I watch Steve get out of my car and walk to his front door. I sneak a glance at his ass as he walks. I feel a little guilty about it, since the guy is so out of it. But most of the guilt fades away when I see it. It’s nice, tight and just the right size to hold on to.
As soon as the door shuts behind him, I take the car out of park and start to drive home. I have to admit I was a little skeptical when Lucas first set this meeting up. I’d never been on one before, but I had certainly heard the horror stories. It wasn’t that I didn’t trust Lucas, because I did. He was one of the nicest guys in my office. Everyone knew that if you needed something you went to see Lucas and he would do everything he could to help you.
Despite his reputation, I didn’t set out to get a date. I remember back to that fateful lunch when Lucas started talking about his new beau. It made me feel lonely. He must have noticed, because he asked me if I had anyone special in my life. I couldn’t even get the words out. I just shook my head and let that speak for itself.
But Lucas was not so deterred. He badgered me until he found out I was gay and then set me up with one of his friends. I wasn’t given too much information about Steve before the date. I knew he was a med student and that he and Lucas were best friends. I was also told he was hot, but that didn’t mean much coming from the guy’s friend.
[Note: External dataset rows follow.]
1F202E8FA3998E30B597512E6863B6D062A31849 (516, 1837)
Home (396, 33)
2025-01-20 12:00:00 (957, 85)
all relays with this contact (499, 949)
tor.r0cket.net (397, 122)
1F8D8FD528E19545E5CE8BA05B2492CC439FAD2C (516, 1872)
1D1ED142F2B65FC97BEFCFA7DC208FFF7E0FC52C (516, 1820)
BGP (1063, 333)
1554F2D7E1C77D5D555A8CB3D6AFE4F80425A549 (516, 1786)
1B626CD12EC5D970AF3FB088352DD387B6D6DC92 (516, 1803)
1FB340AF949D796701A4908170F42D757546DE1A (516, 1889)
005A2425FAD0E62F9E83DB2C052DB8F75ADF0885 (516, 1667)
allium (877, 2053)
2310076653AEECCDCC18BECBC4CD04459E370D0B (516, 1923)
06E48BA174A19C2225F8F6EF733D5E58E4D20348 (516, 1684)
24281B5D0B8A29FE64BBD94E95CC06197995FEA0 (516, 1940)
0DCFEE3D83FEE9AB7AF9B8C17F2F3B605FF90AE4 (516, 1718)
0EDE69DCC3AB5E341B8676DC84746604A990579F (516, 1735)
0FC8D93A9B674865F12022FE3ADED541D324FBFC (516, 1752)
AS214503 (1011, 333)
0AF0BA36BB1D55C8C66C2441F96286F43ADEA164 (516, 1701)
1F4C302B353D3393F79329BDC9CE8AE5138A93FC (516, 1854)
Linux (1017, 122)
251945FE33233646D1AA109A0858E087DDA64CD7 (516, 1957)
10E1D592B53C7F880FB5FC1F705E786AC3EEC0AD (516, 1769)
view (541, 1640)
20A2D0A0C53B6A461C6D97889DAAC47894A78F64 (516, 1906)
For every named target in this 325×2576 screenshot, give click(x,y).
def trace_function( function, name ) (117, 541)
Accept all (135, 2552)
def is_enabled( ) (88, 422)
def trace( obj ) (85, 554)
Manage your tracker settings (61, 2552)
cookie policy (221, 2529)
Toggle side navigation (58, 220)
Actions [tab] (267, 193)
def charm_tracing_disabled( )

And yet, everything Lucas told me about Steve was true. And then some. The man was absolutely adorable. He looked good enough to eat, even with those dark circle under his eyes.
I feel bad now that I didn’t notice his exhaustion earlier in the date. We had a lovely start to the meal, getting to know each other. I learned a lot about him and his back story. Where he went to college, how many siblings he had, that he was a geek in high school. And he learned the same stuff about me.
It should have been boring, telling my life story over again. After all, how many first dates can you go on before you just want to type it all out and hand it to the person.?
But there was something about Steve. I didn’t want to hand him a sheet of paper about my life. I wanted to tell him. I can’t even really explain why. I just knew I needed to talk with him and share my feelings with him. Personally.
It was a little weird at first. I had never in my life wanted to talk to a person so much. Nor had I ever had such a good time talking with someone. Sure, it was simple and mundane, but there was just something about him.
At least until he started to fall asleep on me. At first, I have to admit I was a little perturbed. I know I’m not the most exciting guy in the world, but falling asleep was really rude. Of course, when I learned why it made me feel like an ass. I guess I should have put med student and lack of sleep together, but, for some reason, I just didn’t.
Once I found the reason behind it, I couldn’t help but admire him just a little bit more. He tried so hard to be involved in the date when all he must have wanted to do was collapse. It makes me think maybe he’s interested in me too. And that kiss…
There is something special about that man. I hope he calls. Because I really, really think we might have something here.
There you have it! Part 3 is complete.